- [Source records]:
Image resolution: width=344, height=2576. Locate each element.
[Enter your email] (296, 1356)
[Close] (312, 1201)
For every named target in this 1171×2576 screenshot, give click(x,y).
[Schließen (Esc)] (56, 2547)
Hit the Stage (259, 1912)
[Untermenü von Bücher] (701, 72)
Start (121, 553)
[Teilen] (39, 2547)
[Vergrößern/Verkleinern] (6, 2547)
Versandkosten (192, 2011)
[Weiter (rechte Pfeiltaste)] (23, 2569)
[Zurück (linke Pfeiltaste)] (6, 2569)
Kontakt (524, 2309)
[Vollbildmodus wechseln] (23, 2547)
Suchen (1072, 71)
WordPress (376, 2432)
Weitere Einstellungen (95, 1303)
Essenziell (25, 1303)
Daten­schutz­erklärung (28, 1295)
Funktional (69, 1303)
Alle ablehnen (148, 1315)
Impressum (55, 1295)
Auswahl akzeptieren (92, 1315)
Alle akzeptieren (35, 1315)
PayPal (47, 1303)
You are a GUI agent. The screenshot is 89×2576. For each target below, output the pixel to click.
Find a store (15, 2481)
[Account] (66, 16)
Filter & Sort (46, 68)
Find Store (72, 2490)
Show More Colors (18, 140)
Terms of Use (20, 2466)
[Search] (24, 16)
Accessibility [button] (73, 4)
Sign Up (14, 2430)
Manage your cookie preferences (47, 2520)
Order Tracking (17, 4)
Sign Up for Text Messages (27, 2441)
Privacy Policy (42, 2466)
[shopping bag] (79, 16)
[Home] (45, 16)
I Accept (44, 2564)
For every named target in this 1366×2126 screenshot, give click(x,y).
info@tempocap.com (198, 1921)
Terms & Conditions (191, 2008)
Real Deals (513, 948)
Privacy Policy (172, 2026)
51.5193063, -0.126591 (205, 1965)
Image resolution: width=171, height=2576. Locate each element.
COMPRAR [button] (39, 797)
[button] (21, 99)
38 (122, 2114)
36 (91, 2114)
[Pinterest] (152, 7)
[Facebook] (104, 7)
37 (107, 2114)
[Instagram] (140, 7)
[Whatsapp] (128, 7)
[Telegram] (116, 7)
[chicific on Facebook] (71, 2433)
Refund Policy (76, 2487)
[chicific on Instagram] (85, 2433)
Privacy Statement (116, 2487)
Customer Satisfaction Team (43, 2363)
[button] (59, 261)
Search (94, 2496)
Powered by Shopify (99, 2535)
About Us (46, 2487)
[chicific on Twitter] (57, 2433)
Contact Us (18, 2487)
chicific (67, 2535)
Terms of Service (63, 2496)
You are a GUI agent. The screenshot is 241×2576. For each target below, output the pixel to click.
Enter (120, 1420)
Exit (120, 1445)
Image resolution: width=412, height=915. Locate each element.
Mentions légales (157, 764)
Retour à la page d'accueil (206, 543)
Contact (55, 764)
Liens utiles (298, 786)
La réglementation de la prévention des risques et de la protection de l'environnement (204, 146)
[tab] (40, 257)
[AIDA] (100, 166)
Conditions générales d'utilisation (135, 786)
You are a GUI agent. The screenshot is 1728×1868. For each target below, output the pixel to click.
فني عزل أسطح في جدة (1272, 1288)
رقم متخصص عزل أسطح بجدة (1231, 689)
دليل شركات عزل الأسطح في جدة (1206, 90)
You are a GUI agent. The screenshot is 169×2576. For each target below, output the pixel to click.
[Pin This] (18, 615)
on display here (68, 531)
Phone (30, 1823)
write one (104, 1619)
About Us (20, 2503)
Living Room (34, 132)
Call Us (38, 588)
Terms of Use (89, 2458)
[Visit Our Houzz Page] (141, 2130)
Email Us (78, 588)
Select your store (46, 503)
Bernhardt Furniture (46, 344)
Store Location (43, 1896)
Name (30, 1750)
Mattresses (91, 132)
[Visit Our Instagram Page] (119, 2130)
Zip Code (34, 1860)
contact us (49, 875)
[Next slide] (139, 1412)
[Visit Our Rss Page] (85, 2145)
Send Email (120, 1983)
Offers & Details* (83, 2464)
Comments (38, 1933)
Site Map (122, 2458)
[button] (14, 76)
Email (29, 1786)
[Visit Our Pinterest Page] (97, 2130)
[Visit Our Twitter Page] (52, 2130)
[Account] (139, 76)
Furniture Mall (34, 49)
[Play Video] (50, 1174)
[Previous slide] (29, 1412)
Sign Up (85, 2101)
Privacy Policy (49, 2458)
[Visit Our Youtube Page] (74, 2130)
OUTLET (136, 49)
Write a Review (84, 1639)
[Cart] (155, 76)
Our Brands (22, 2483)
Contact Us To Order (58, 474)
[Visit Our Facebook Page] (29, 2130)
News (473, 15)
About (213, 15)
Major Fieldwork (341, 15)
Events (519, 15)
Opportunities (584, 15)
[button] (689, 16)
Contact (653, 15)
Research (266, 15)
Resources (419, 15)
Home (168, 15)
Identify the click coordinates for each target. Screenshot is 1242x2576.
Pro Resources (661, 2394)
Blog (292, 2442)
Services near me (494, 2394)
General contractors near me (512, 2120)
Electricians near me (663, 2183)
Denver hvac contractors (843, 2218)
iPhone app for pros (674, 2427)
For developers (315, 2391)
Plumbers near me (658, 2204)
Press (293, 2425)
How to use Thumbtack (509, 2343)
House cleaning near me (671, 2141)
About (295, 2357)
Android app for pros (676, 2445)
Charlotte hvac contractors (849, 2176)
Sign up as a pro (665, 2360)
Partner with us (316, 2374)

- [Requirement]:
Copy all lines of the material above where the string "Policy" occurs.

- [Exercise response]:
Privacy Policy (42, 2466)
Privacy Policy (172, 2026)
Refund Policy (76, 2487)
Privacy Policy (49, 2458)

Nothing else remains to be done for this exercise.